> [DOCUMENT EXTRACT]
• • • • • • •
Said Ali

Personal information
- Full name: Said Ali
- Date of birth: August 26, 1980 (age 45)
- Place of birth: Jordan
- Height: 6 ft 1 in (1.85 m)
- Position: Striker

Youth career
- 2002–2003: Robert Morris Colonials

Senior career*
- Years: Team / Apps / (Gls)
- 2004: Pittsburgh Riverhounds / 18 / (15)
- 2005: Vancouver Whitecaps FC / 5 / (0)
- 2005: Toronto Lynx / 15 / (0)
- 2008: Serbian White Eagles
- 2010: Hamilton Croatia / 13 / (1)

International career
- 1994–1995: Jordan U-16

= Said Ali =

Jordanian footballer (born 1980)

Said Ali (سعيد علي; born October 26, 1980) is a Jordanian-Canadian former footballer who began his career in 2004 with Pittsburgh Riverhounds in the USL Pro Select League. After a successful season in the USL Pro Select League he managed to play in the USL First Division with the Vancouver Whitecaps, and the Toronto Lynx. He would later conclude his career in the Canadian Soccer League with the Serbian White Eagles, and Hamilton Croatia.

==Playing career==

===College soccer===
Ali began playing soccer at the college level in 2002 while attending Robert Morris University. In his first season with Robert Morris he was named to the All-Northeast Conference first team after contributing 11 goals and 3 assists. The following season he netted in 13 goals and recorded four assists, and for the second consecutive year was named to the All-Northeast Conference first team.
• • • • • • •
> [RECORDED DATA]
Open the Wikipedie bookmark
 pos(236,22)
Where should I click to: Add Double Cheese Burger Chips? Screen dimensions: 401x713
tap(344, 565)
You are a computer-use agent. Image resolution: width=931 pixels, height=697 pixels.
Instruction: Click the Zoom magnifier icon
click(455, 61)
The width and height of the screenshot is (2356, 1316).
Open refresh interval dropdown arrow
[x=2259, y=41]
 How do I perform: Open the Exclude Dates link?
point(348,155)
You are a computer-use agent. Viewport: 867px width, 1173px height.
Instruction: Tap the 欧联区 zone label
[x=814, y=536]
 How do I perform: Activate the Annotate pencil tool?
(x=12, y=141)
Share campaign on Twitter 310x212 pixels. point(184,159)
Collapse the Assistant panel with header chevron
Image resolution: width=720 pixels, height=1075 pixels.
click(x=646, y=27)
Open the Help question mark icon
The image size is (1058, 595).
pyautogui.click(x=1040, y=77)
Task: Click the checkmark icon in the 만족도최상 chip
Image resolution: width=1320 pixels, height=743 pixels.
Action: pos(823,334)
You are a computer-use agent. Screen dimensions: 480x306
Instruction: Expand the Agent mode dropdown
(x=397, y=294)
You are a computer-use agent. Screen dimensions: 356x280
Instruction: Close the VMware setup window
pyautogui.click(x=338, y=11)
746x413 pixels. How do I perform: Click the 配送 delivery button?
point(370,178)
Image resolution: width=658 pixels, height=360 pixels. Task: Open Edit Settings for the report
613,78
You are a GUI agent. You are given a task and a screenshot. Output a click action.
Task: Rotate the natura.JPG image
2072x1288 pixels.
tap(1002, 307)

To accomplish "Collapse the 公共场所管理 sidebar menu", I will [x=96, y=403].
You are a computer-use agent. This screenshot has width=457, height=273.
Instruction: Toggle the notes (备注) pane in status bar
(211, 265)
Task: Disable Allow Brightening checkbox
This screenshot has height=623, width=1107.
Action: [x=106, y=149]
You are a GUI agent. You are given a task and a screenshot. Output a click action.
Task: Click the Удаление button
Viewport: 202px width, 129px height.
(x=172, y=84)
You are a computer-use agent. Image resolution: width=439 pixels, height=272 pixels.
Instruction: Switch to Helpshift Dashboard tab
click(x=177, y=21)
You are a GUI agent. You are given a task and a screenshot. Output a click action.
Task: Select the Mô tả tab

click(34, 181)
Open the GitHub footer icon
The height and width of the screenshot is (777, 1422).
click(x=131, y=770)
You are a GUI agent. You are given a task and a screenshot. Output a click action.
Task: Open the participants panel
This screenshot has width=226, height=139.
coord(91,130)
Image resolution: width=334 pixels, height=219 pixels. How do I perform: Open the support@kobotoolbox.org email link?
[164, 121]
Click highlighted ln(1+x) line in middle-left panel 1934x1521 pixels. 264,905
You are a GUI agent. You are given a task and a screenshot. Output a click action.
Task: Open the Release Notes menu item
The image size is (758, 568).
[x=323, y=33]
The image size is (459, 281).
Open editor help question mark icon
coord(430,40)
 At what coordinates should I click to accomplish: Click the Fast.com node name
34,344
• • • • • • •
> [PROBLEM DETAILS]
Reproduce word for word the passage of the article on Said Ali that begins with the words "- 2005: Vancouver" and ends with "and Hamilton Croatia.". Nothing in the data is needed here.

> [ANSWER TO THIS PROBLEM]
- 2005: Vancouver Whitecaps FC / 5 / (0)
- 2005: Toronto Lynx / 15 / (0)
- 2008: Serbian White Eagles
- 2010: Hamilton Croatia / 13 / (1)

International career
- 1994–1995: Jordan U-16

= Said Ali =

Jordanian footballer (born 1980)

Said Ali (سعيد علي; born October 26, 1980) is a Jordanian-Canadian former footballer who began his career in 2004 with Pittsburgh Riverhounds in the USL Pro Select League. After a successful season in the USL Pro Select League he managed to play in the USL First Division with the Vancouver Whitecaps, and the Toronto Lynx. He would later conclude his career in the Canadian Soccer League with the Serbian White Eagles, and Hamilton Croatia.